[Item position entries]
# # # # #

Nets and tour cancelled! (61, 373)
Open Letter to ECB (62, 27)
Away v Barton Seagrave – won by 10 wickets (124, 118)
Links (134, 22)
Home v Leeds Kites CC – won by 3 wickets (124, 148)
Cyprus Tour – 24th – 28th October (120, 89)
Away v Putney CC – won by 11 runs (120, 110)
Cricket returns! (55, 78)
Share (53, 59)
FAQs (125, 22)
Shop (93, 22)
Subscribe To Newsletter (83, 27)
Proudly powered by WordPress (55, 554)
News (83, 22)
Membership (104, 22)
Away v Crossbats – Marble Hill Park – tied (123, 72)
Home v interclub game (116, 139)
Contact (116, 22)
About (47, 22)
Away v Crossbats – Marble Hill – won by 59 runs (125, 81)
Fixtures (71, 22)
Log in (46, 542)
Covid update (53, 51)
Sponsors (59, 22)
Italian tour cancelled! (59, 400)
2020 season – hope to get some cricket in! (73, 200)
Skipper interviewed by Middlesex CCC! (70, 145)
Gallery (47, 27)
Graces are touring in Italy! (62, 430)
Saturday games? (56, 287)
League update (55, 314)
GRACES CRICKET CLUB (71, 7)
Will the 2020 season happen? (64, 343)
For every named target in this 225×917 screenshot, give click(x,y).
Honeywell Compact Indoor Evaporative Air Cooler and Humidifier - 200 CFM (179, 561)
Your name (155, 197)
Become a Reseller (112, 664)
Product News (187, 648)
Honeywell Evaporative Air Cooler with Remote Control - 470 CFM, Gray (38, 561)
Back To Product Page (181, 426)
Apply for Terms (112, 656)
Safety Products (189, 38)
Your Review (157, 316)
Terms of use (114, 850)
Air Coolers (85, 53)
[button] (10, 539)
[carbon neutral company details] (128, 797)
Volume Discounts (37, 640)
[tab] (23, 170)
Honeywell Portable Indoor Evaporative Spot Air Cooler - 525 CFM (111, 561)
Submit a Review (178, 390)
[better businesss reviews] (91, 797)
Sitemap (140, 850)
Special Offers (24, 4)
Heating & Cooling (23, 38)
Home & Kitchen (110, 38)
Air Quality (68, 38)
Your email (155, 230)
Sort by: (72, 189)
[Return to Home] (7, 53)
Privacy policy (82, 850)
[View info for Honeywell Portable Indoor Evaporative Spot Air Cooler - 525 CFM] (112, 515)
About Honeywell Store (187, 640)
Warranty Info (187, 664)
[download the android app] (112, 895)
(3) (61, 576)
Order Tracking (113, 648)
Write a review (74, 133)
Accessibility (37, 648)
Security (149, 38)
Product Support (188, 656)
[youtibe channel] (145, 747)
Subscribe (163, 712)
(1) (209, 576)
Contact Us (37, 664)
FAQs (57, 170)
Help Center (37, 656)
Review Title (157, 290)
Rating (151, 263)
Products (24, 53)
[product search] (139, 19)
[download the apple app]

# # # # #

*EXERCISE PROMPT:* Could you copy out every one of the item position entries above, word for word?

*EXERCISE RESPONSE:*
Nets and tour cancelled! (61, 373)
Open Letter to ECB (62, 27)
Away v Barton Seagrave – won by 10 wickets (124, 118)
Links (134, 22)
Home v Leeds Kites CC – won by 3 wickets (124, 148)
Cyprus Tour – 24th – 28th October (120, 89)
Away v Putney CC – won by 11 runs (120, 110)
Cricket returns! (55, 78)
Share (53, 59)
FAQs (125, 22)
Shop (93, 22)
Subscribe To Newsletter (83, 27)
Proudly powered by WordPress (55, 554)
News (83, 22)
Membership (104, 22)
Away v Crossbats – Marble Hill Park – tied (123, 72)
Home v interclub game (116, 139)
Contact (116, 22)
About (47, 22)
Away v Crossbats – Marble Hill – won by 59 runs (125, 81)
Fixtures (71, 22)
Log in (46, 542)
Covid update (53, 51)
Sponsors (59, 22)
Italian tour cancelled! (59, 400)
2020 season – hope to get some cricket in! (73, 200)
Skipper interviewed by Middlesex CCC! (70, 145)
Gallery (47, 27)
Graces are touring in Italy! (62, 430)
Saturday games? (56, 287)
League update (55, 314)
GRACES CRICKET CLUB (71, 7)
Will the 2020 season happen? (64, 343)
For every named target in this 225×917 screenshot, give click(x,y).
Honeywell Compact Indoor Evaporative Air Cooler and Humidifier - 200 CFM (179, 561)
Your name (155, 197)
Become a Reseller (112, 664)
Product News (187, 648)
Honeywell Evaporative Air Cooler with Remote Control - 470 CFM, Gray (38, 561)
Back To Product Page (181, 426)
Apply for Terms (112, 656)
Safety Products (189, 38)
Your Review (157, 316)
Terms of use (114, 850)
Air Coolers (85, 53)
[button] (10, 539)
[carbon neutral company details] (128, 797)
Volume Discounts (37, 640)
[tab] (23, 170)
Honeywell Portable Indoor Evaporative Spot Air Cooler - 525 CFM (111, 561)
Submit a Review (178, 390)
[better businesss reviews] (91, 797)
Sitemap (140, 850)
Special Offers (24, 4)
Heating & Cooling (23, 38)
Home & Kitchen (110, 38)
Air Quality (68, 38)
Your email (155, 230)
Sort by: (72, 189)
[Return to Home] (7, 53)
Privacy policy (82, 850)
[View info for Honeywell Portable Indoor Evaporative Spot Air Cooler - 525 CFM] (112, 515)
About Honeywell Store (187, 640)
Warranty Info (187, 664)
[download the android app] (112, 895)
(3) (61, 576)
Order Tracking (113, 648)
Write a review (74, 133)
Accessibility (37, 648)
Security (149, 38)
Product Support (188, 656)
[youtibe channel] (145, 747)
Subscribe (163, 712)
(1) (209, 576)
Contact Us (37, 664)
FAQs (57, 170)
Help Center (37, 656)
Review Title (157, 290)
Rating (151, 263)
Products (24, 53)
[product search] (139, 19)
[download the apple app]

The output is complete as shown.